House majority leader in 2016: 'I think Putin pays Trump'

House Speaker Paul Ryan, R-Wis., right, speaks with House Majority Leader Kevin McCarthy, R-Calif., during a news conference on Capitol Hill in Washington, D.C., in 2016, following a House Republican leadership meeting. (Photo: Cliff Owen/AP)
House Speaker Paul Ryan, R-Wis., right, speaks with House Majority Leader Kevin McCarthy, R-Calif., during a news conference on Capitol Hill in Washington, D.C., in 2016, following a House Republican leadership meeting. (Photo: Cliff Owen/AP)

As Donald Trump was laying waste to a field of 18 Republican challengers en route to claiming his party’s presidential nomination, House Majority Leader Kevin McCarthy was caught making a quip about Trump’s relationship with Russian President Vladimir Putin.

“There’s two people I think Putin pays: Rohrabacher and Trump,” McCarthy, R-Calif., said, according to a recording of the exchange on June 15, 2016, obtained by the Washington Post.
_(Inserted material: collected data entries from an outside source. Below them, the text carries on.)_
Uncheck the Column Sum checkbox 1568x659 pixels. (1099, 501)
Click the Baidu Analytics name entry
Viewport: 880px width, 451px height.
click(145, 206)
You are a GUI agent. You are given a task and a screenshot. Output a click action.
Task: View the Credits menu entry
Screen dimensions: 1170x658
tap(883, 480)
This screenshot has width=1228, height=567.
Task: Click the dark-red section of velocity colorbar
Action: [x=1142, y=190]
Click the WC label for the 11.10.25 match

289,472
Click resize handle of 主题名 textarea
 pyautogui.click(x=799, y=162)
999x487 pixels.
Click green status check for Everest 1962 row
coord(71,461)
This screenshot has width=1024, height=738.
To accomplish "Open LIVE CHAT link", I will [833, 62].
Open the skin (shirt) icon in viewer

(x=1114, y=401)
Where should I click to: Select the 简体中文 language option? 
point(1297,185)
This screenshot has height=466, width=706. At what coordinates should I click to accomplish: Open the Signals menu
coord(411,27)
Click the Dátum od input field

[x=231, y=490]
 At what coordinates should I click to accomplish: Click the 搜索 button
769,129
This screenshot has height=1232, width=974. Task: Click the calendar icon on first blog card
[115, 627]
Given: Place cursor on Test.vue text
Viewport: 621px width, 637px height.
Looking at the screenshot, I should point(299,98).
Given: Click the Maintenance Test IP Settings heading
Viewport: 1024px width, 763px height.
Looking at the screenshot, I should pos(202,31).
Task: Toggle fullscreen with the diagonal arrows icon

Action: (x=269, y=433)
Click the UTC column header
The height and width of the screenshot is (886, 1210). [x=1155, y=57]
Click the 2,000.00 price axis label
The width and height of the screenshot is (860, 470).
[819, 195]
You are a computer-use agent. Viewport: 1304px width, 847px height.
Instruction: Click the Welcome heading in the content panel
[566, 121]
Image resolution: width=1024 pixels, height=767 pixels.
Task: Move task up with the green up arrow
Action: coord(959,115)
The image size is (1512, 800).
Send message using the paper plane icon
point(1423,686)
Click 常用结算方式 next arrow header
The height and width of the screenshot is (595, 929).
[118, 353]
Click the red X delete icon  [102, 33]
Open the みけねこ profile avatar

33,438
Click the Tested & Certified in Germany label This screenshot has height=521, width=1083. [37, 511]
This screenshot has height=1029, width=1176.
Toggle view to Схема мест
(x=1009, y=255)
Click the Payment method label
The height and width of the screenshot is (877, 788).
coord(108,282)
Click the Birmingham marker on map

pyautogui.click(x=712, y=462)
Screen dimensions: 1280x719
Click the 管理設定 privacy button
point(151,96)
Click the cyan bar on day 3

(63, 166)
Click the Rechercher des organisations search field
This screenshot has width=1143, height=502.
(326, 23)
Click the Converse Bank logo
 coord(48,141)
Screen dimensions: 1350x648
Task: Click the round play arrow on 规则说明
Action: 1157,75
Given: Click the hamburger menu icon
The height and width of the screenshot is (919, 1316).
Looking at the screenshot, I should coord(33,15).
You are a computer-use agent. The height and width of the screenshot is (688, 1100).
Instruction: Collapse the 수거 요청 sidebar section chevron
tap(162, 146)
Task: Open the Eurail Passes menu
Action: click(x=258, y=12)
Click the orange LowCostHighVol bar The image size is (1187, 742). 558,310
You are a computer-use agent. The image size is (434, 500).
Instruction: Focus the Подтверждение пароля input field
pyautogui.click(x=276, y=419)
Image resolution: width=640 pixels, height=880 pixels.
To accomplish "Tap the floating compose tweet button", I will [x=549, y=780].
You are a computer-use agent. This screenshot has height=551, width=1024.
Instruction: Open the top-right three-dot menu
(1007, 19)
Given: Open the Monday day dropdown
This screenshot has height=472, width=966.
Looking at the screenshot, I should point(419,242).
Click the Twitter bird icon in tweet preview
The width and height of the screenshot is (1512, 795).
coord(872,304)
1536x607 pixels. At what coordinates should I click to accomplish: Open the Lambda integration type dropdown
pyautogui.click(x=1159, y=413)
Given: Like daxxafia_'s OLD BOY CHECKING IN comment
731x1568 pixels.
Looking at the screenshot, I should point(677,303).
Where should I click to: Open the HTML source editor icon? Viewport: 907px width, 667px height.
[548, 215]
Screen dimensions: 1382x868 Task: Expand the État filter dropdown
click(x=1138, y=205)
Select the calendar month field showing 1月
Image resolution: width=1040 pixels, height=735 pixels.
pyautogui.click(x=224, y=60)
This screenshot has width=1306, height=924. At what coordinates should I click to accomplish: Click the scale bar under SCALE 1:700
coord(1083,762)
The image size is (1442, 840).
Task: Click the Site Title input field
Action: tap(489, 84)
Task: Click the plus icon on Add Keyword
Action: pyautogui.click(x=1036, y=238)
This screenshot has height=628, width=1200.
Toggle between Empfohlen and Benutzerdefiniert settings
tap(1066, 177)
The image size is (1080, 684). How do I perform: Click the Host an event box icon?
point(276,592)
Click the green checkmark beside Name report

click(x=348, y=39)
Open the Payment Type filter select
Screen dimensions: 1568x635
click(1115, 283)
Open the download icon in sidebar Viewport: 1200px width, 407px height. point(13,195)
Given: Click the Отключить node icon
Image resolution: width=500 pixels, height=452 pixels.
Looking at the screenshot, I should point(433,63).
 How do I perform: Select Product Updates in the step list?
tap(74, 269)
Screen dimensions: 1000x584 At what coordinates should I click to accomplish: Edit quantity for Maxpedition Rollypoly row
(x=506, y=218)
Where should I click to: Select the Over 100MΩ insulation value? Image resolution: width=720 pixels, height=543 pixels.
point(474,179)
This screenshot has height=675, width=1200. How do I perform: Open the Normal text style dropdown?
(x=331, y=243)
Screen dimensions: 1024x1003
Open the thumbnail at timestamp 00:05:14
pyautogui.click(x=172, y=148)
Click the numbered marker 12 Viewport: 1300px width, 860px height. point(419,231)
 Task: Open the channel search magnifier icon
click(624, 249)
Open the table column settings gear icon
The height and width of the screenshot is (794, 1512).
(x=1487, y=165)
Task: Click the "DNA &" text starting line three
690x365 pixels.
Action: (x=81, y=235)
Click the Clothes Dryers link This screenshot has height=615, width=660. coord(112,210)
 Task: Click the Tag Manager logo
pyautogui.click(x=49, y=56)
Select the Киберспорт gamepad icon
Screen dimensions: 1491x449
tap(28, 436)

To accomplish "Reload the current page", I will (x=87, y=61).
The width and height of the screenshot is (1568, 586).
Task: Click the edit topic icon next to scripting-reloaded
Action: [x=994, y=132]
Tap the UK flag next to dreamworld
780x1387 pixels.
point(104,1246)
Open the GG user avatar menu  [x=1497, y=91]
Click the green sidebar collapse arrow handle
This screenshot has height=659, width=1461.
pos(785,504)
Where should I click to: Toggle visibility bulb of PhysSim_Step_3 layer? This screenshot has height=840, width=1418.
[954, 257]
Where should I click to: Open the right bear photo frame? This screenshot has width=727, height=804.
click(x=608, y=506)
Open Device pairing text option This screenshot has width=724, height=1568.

The other reference was to Rep. Dana Rohrabacher, R-Calif., who was profiled last year in Politico as “Putin’s Favorite Congressman.”

In response the remark, to which several colleagues are heard responding to with laughter, House Speaker Paul Ryan is heard interjecting a warning to keep the conversation from leaving Capitol Hill.

“No leaks…This is how we know we’re a real family here,” Ryan said, according to the Post.

The timing of the release of the exchange is awkward for the Republican leadership who are under mounting pressure to investigate the Trump campaign’s alleged ties to Russia during the 2016 election.

On Wednesday, one day after the New York Times reported that President Trump pressured former FBI Director James Comey to quash an investigation into former National Security Adviser Michael Flynn’s ties with Moscow, Ryan was asked whether he still had confidence in the president. “I do,” Ryan responded.

When asked to comment about the 2016 exchange about Trump and Putin, spokespeople for both Ryan and McCarthy denied the encounter took place, the Post reported. When the newspaper informed them that it had a recording of the comments, the spokespersons portrayed the comments as a joke.